Musical artist (1940-2010)

Kenneth Brown (20 August 1940 – c. 9 June 2010) was a British guitarist with The Quarrymen, a precursor to The Beatles.

==Early life ==
Brown was born in Enfield, Middlesex in August 1940, but moved with his family to Liverpool the following year.

==Career ==
Ken Brown was a member of the Les Stewart Quartet with Les Stewart, George Harrison, and Geoff Skinner. Mona Best opened The Casbah Coffee Club on 29 August 1959, and Brown arranged for the quartet to be its resident band. When Brown missed rehearsals to help decorate The Casbah, Stewart refused to play. Brown and Harrison recruited John Lennon and Paul McCartney at short notice to help them fulfil the residency, and used the name of The Quarrymen. They played a series of seven Saturday night engagements in The Casbah for 15 shillings each per night, starting on 29 August to October 1959, featuring Brown, Lennon, McCartney and Harrison, but without a drummer, and only one microphone connected to the club's small PA system. The opening night performance was attended by about 300 local teenagers, but as the cellar had no air-conditioning and people were dancing, the temperature rose to a level where it became hard to breathe.

Brown injured his leg on 10 October and it was agreed that he could not play, so he rested upstairs while the three future Beatles, Lennon, Harrison, and McCartney played the gig. Mona Best still divided the group's £3 fee equally between the four of them. An argument ensued that meant Brown lost his place in the group.

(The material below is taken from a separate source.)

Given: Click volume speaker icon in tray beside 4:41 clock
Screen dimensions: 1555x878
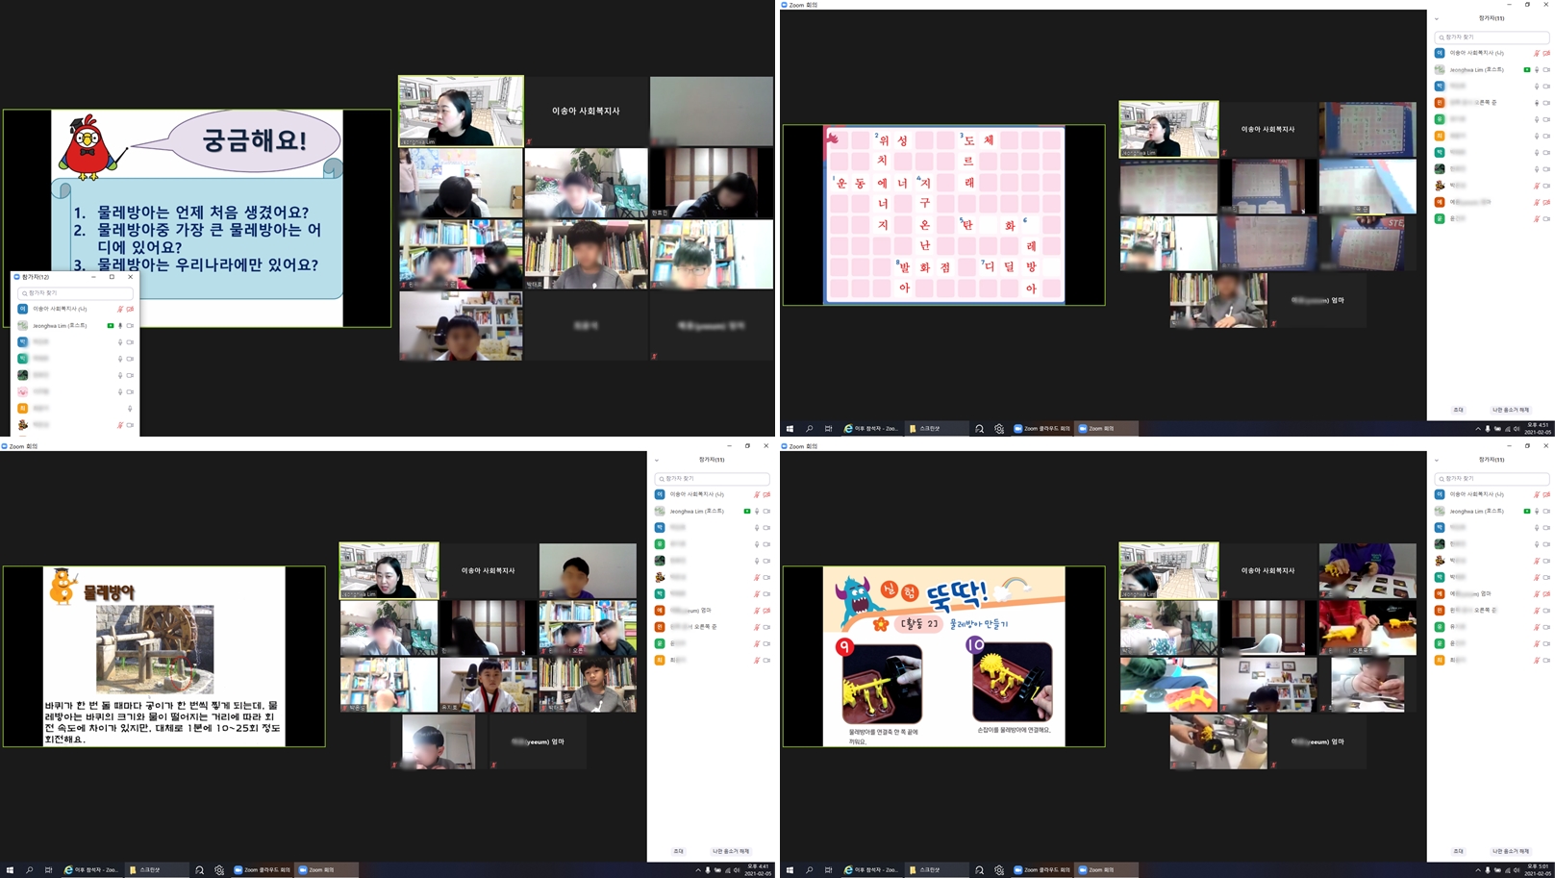Looking at the screenshot, I should pyautogui.click(x=737, y=870).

Ken Brown formed the Blackjacks with Pete Best (the son of Mona Best) on drums and 'Chas' Newby. The group played at the Casbah until Pete Best was invited to join the Beatles just before their first 1960 trip to Hamburg in Germany. The Blackjacks disbanded and Brown moved to London. Brown never established himself as a professional musician.

==Autobiography==
Brown wrote an autobiography of his experiences initially called My Life and subsequently retitled Some Other Guy! The approximately 38,000-word manuscript never found a market and remains unpublished.

==Death==
Brown suffered from emphysema and died at his home in Essex aged 69. His body was discovered on 14 June 2010; police determined that he had died about five days earlier.